Мне показалось, что и сама тетя Амина с головы до ног - в грязи.
Ибадуллу я больше не видел.
Но однажды произошло событие, которого я никогда не забывал.
В нашем тупике кто-то что-то кричал по-русски и плакал.
Разумеется, криком и плачем наш тупик, как и всю махаллю, удивить уже было нельзя, крик и плач в те годы стал так же естественным, как и сама печаль нашей махалли, но люди тотчас почувствовали что-то необычное в этом крике и плаче, стали выглядывать из окон, собираться у дворовых ворот.
Женщина лет пятидесяти в черной одежде, черном платке, с покрасневшими и опухшими глазами, стоя в воротах двора тети Амины, говорила по-русски:
- Где Ибадулла? Он ведь как маленький ребенок! Пропадет он!
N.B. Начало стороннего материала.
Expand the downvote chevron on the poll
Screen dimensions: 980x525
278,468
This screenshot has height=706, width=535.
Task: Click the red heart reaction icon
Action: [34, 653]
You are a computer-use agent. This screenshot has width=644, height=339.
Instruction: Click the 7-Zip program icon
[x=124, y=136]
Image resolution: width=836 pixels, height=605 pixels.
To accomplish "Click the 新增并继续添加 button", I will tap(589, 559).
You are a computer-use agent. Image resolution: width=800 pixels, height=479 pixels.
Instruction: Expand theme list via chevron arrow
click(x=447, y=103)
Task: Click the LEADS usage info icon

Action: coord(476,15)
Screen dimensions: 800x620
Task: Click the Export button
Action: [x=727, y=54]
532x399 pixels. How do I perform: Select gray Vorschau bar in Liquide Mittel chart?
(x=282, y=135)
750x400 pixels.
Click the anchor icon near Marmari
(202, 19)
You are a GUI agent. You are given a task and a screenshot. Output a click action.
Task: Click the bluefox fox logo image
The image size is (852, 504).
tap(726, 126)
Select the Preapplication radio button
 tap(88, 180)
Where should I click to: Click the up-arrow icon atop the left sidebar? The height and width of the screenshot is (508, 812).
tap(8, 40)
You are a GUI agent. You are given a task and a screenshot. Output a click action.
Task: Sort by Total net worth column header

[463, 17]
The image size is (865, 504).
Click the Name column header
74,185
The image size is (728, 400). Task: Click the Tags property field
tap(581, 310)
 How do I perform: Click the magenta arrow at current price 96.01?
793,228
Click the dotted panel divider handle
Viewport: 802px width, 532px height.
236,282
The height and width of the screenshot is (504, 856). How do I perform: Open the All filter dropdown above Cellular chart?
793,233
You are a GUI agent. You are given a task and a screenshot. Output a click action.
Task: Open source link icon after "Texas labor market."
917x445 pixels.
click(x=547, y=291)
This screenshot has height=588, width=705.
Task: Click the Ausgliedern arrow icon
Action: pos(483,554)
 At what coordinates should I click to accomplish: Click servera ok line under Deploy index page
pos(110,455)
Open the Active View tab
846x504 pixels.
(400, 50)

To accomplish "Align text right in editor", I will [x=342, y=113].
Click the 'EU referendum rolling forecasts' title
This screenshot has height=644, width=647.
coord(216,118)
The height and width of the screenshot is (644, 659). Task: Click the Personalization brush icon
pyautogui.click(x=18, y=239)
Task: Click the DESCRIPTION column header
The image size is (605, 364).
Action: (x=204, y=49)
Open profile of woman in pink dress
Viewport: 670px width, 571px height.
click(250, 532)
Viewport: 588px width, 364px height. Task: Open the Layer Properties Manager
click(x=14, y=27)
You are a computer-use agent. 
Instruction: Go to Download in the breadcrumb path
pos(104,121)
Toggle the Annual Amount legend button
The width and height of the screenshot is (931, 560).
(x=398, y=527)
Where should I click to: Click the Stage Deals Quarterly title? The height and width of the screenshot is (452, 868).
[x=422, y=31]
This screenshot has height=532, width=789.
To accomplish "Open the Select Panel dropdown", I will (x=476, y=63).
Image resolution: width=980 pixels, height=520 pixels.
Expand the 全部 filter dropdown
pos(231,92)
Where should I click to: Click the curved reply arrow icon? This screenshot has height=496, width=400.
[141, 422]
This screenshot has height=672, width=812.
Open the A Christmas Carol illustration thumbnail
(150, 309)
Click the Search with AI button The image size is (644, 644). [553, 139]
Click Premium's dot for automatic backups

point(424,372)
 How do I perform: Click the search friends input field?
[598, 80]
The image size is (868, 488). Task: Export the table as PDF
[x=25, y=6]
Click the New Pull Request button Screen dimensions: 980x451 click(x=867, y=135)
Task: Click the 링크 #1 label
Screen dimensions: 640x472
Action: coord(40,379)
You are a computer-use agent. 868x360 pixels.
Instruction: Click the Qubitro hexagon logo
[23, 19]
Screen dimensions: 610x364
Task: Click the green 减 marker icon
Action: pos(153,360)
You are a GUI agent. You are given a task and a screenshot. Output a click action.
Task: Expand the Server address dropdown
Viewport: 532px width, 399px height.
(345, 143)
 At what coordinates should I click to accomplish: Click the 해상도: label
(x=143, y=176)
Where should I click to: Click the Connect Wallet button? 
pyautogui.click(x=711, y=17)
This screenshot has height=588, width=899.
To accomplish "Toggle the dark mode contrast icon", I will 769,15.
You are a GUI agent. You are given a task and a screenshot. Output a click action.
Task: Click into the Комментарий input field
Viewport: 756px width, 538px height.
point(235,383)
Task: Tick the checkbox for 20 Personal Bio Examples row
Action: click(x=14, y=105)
Она повторяла это и плакала.
Мгновенно по всему тупику распространилась весть, что эта женщина, говорящая по-русски,- та самая армянская жена Ибадуллы, и соседи прямо-таки остолбенели, потому что серьезный вид этой женщины, лет на пятнадцать старше Ибадуллы, похожей на школьную учительницу, аккуратность ее черного платья, платка, русская речь и такой искренний плач не вязались с Ибадуллой и представлением об армянской жене Ибадуллы.
- Где он? Что вы с ним сделали? Ведь пропадет он без меня, как вы этого не понимаете? Где найти его, подскажите!..- говорила она и плакала.
XXXXI
В один из осенних вечеров, сидя у двери, выходящей во двор, и глядя на пожелтевшие листочки ивы, ставшие красивым деревцем, я прислушивался к тишине двора; мне казалось, что тишина невидимыми глазами смотрит на меня, тишина знает, что я сейчас один, у меня никого нет, тишина стоит в засаде.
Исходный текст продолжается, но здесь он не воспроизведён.